Wichita Western Resources should either not sell the KGE building in downtown Wichita or charge a market-rate price for it, the Kansas Corporation Commission staff says.
Last week Topeka-based Western Resources announced it had agreed to sell the former power company headquarters to its home-security subsidiary, Protection One, for more than $1.8 million less than it once said the building was worth.
In a report to the KCC, the commission's general counsel Susan Cunningham said the sale could raise electric rates in the future because the deal would give up a utility asset with a book value of $3 million to Protection One for only $475,000.
"Commission staff believes that the commission should either prohibit the sale of the Wichita office building or require Western Resources to sell it at a fair market price," said spokeswoman Rosemary Foreman.
The sale agreement also appears to violate an earlier commission order prohibiting Western from increasing its utility's debt load while the commission has an investigation underway of the company's financial plans.
Western has said the deal would actually save its Westar Energy division an estimated $1 million a year through reduced maintenance and operating costs.
The KGE building was built in the 1950s at a cost of $9 million.
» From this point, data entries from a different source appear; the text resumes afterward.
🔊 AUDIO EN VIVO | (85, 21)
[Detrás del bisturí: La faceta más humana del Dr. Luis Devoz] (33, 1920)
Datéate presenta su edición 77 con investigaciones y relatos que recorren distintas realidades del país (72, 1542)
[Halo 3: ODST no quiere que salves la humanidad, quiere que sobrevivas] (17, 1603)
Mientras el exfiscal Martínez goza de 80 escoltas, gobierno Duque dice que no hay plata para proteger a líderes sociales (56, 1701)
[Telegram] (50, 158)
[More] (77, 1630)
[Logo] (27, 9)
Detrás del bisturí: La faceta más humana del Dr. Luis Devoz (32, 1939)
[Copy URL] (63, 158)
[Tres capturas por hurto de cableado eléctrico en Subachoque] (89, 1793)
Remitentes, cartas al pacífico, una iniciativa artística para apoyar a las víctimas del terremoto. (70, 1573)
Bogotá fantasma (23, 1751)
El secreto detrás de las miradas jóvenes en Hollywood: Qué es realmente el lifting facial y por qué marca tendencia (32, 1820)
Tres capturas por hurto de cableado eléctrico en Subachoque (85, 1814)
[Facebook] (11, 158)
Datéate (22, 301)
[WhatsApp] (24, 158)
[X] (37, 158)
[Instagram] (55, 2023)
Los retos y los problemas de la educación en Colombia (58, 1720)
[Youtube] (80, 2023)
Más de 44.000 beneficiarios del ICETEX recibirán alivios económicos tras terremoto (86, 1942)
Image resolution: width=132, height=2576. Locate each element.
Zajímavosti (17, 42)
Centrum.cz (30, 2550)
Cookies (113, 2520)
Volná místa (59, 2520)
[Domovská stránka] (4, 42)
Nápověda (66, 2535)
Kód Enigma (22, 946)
But the merger of KGE and KPL utilities under Western and a resulting consolidation of functions at Western's Topeka headquarters has substantially reduced the need for Wichita office space.
Meanwhile, Protection One, which is 80 percent owned by Western, plans to expand its operations in Wichita, where it already maintains a call center.
Wichita Mayor Bob Knight said he believes that the move is simply an attempt by Western to transfer a valuable asset from its regulated utility to the unregulated Protection One.
"It just seems to me to be a continuation of what they've been doing, or been trying to do, which is build the value of one company at the expense of the other," he said.
The commission staff shared similar concerns.
Cunningham, the KCC general counsel, said state utility law requires that sales of assets between affiliated companies be done through "arm's length" transactions, but that does not appear to have been the case with the KGE building.
Western has said the price was the result of three independent appraisals.